Lineham had noticed the look on his face.
‘What is it, sir?’
Thanet put the photograph carefully back on the table. ‘I knew her, Mike, long ago, when we were at school.’
‘Well?’
Thanet shook his head. ‘Oh no, not well. But she … she was stunning, then. She was a couple of years older than me, and I don’t suppose she even noticed my existence, but half the school was in love with her, or claimed to be.’
‘She was at the Girls’ Grammar?’
‘Yes. She and another girl—I can’t remember her name, but she had red hair, that I do remember—used to go around with a group of sixth formers from the Boys’ Grammar …’ Thanet shook his head. ‘I can hardly believe it.’
‘You’re sure it’s her?’
‘Certain.’ Thanet picked up the photograph and held it out. ‘Look at her.’
Alicia Parnell had had the sort of face which, once seen, is not easily forgotten.

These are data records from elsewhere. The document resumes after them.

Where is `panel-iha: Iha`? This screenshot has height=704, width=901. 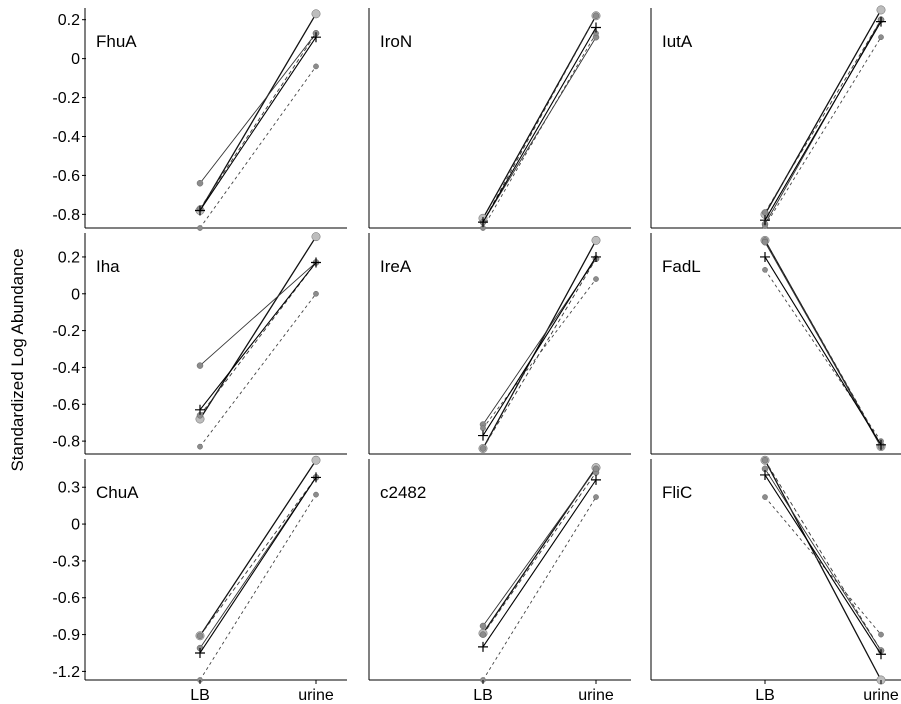 panel-iha: Iha is located at coordinates (216, 344).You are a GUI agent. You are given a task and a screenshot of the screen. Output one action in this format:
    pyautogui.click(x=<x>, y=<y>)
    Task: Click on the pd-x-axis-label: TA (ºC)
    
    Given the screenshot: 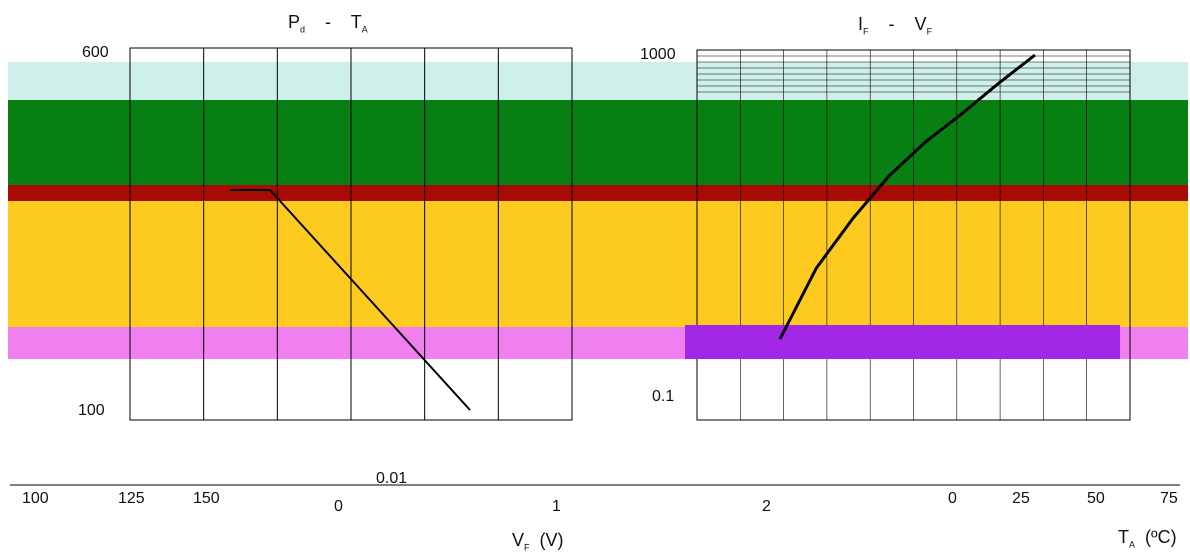 What is the action you would take?
    pyautogui.click(x=1148, y=538)
    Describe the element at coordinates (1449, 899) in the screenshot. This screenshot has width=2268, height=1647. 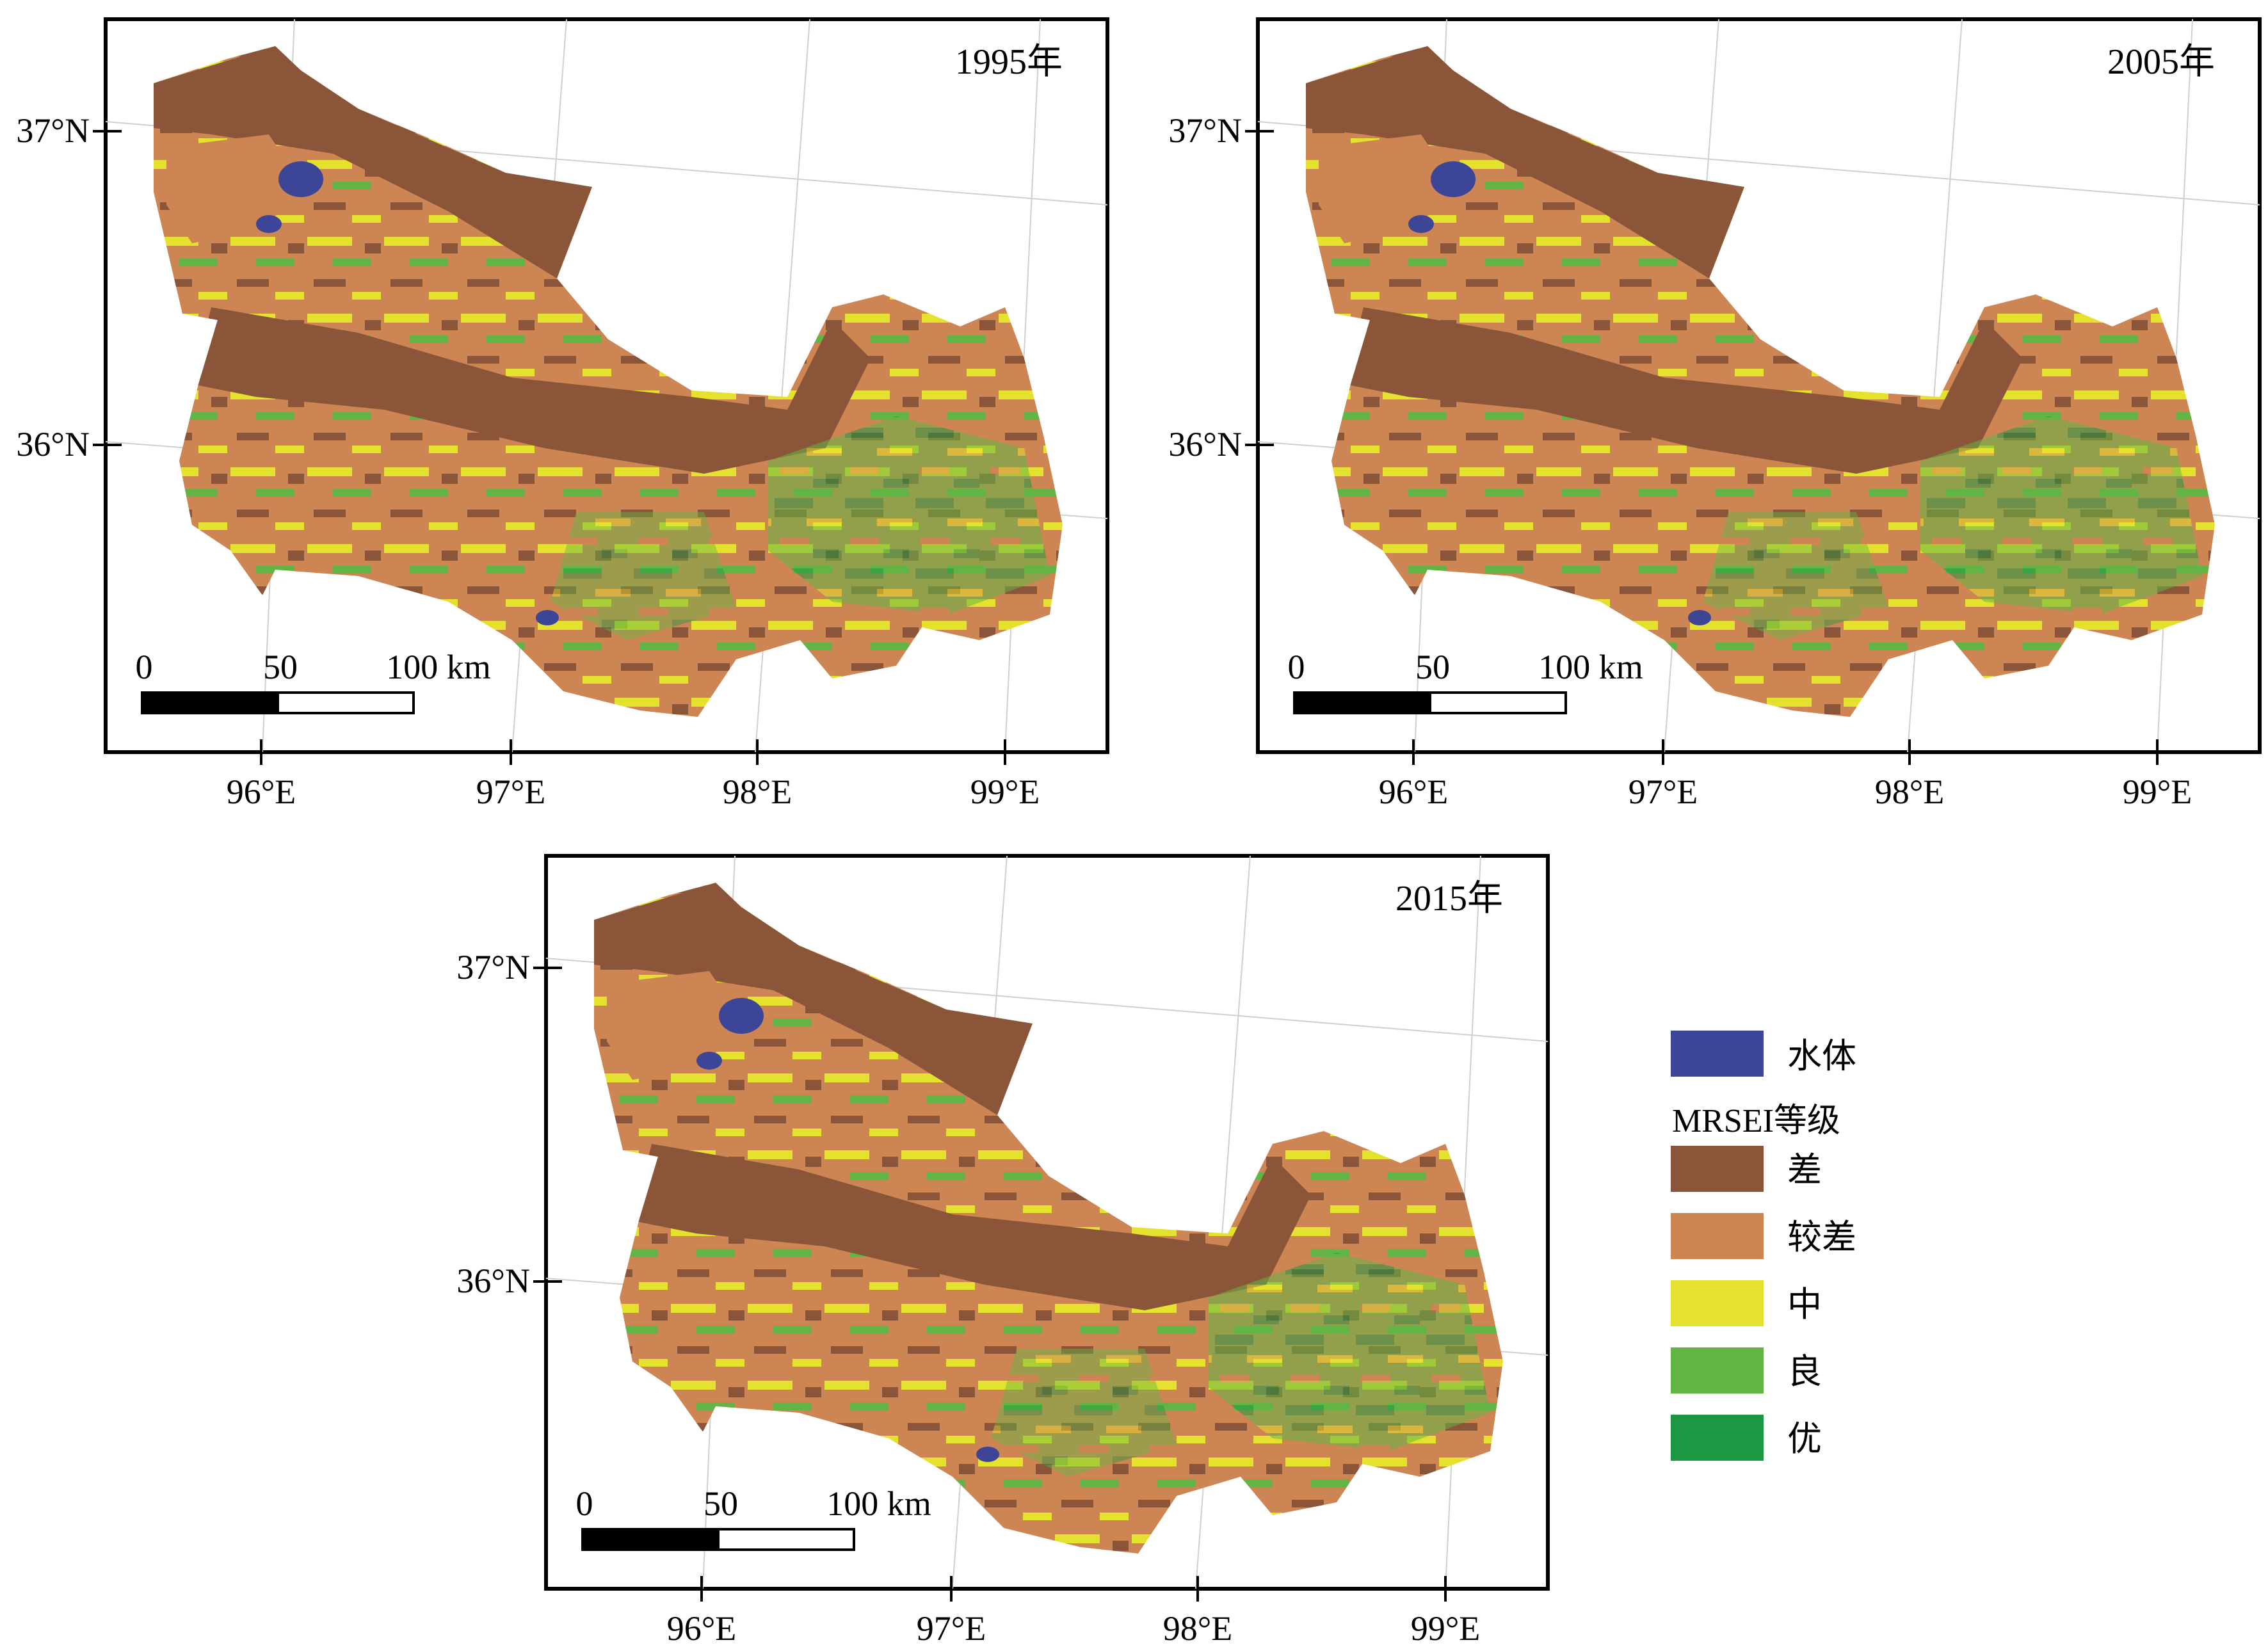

The chin was too pointed, the nose too tip-tilted for beauty, but combined with huge dark eyes and high, classically-rounded cheekbones, they created an individuality which had not become blurred over the years. Looking at the snapshot over Lineham’s shoulder Thanet could clearly visualise the softer, more rounded adolescent Alicia beneath the mature face in the photograph.
‘I see what you mean,’ said Lineham.
‘I’d have recognised her anywhere, though I hadn’t seen her in years. Not since …’ He stopped, remembering.
‘Not since what?’
There was a knock at the door and Doctor Mallard appeared, escorted by Jarman, who took one brief, hunted glance around the room and withdrew. Thanet crossed to meet the little police surgeon.